The Obama Administration would have had a pretty clear idea of what had been on both the Clinton server and the DNC server. There is all sorts of speculation as to what Hilly had to hide (“deliver the pallet of cash to Bill’s apartment”) but that may not have been the primary, national security, concern.
Servers receive information, they are also the point from which queries to databases are initiated.
We know that several people and entities – including Fusion GPS, the people who hired Christopher Steele – had been granted independent contractor’s access to the NSA databases which enabled them to conduct searches of particular persons. (Why the NSA would permit this is a question which should be asked and answered tout suite.) Could that same access have been granted to Secretary Clinton and, more troublingly, to the DNC?
The Clinton server was wiped, perhaps with a cloth, certainly with BleachBit, as soon as questions were raised about Hilly’s emails. (Phones, laptops and other computers were destroyed with the FBI’s co-operation as soon as the questions were raised.
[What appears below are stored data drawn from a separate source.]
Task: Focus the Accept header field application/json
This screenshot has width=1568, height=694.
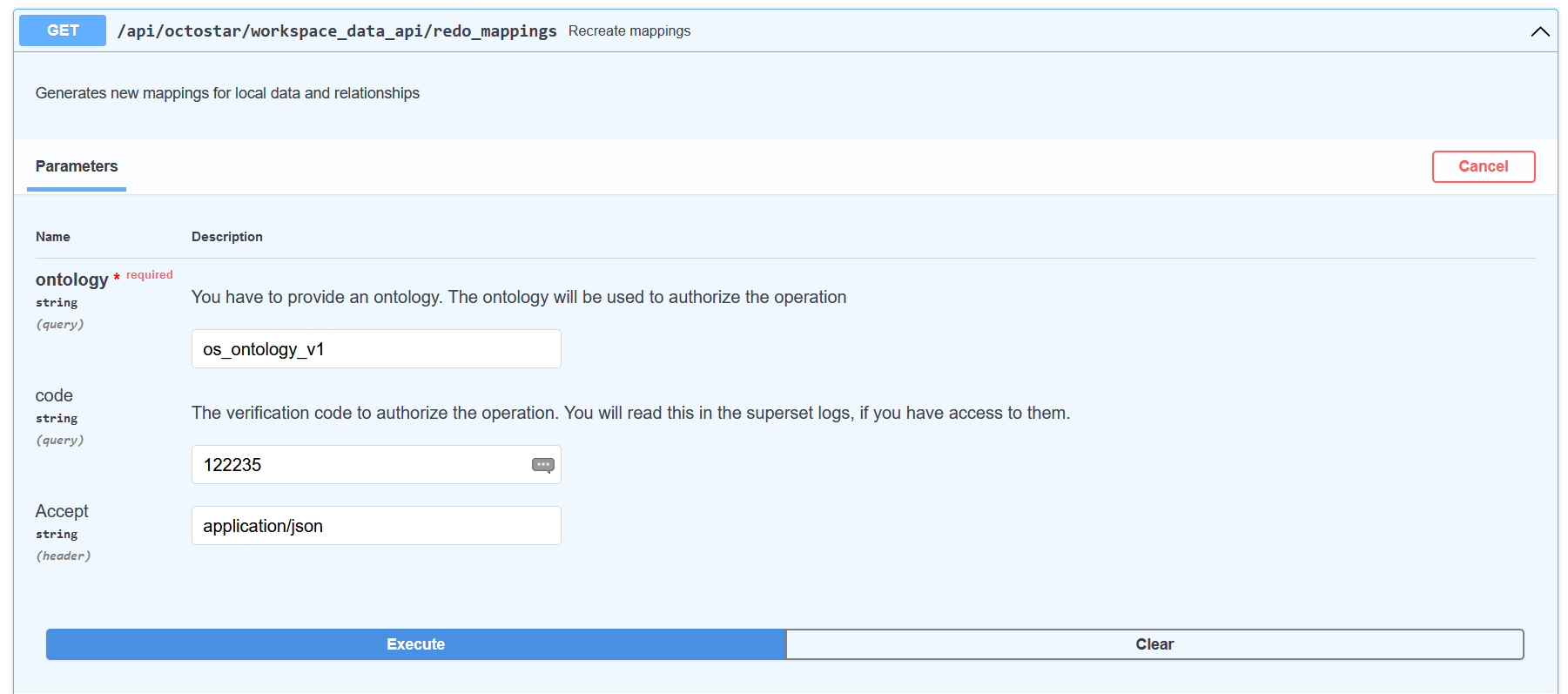Action: coord(375,526)
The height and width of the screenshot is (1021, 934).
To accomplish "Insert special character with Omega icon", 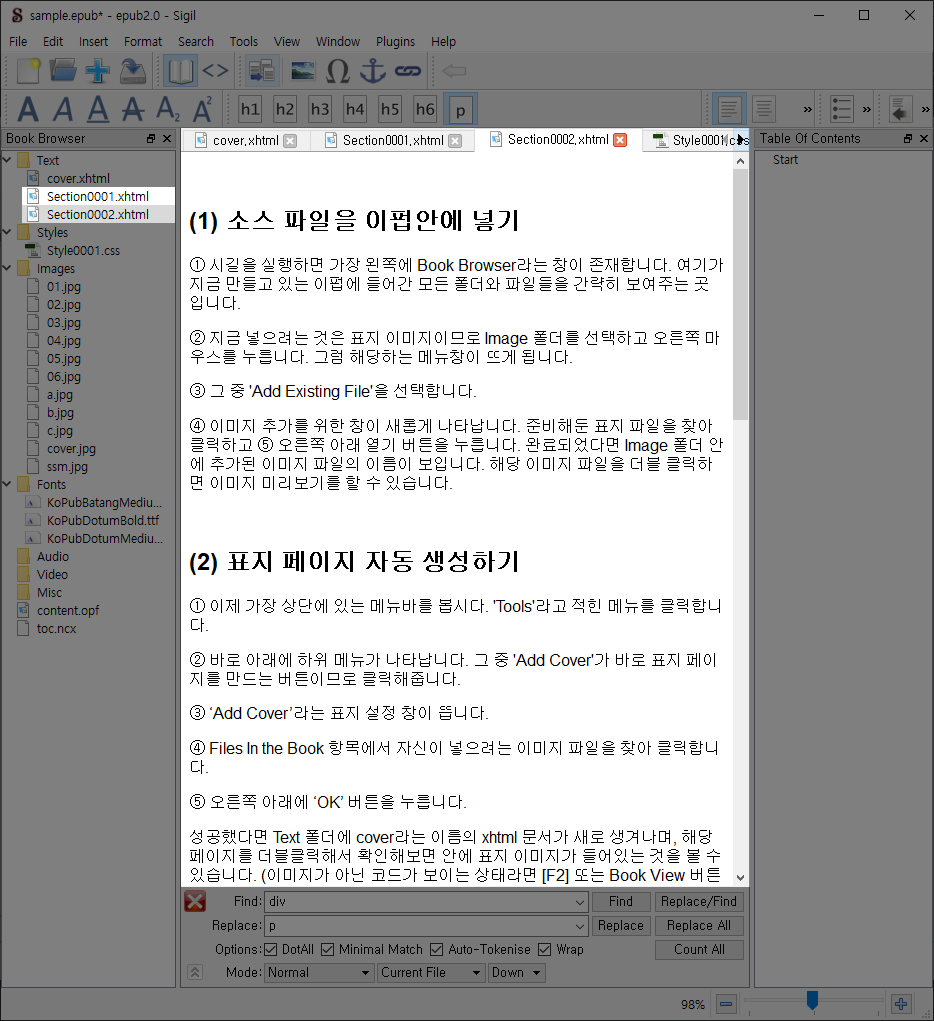I will 338,71.
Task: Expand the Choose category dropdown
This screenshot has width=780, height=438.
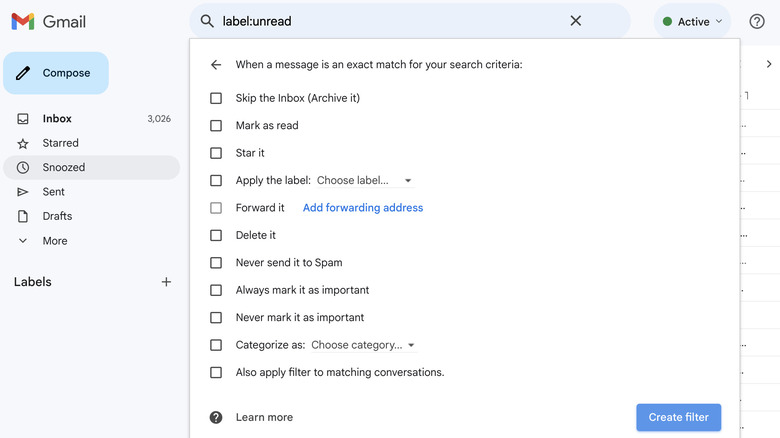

Poor Anthony Weiner didn’t get the memo and probably didn’t know that along with the kiddie porn he had Hilly’s emails (and likely some more interesting stuff) on his laptop – which is now imaged and waiting for analysis.)) The DNC refused to let the FBI look at its server and had private third-party Crowdstrike certify that the “break-in” was done by those darned Russians.
Hiding the servers suggests that there were things on the servers which shouldn’t have been. But now the servers are gone. Dead end?
Probably not. If there is one thing the NSA is good at it is logging who is querying its databases. It should have the IP of any computer which sent a query. While Hilly’s server may be in Bleachbit heaven there are very good records of every IP it ever operated on. The NSA is set up to do “About” queries.
This is only going to get more interesting.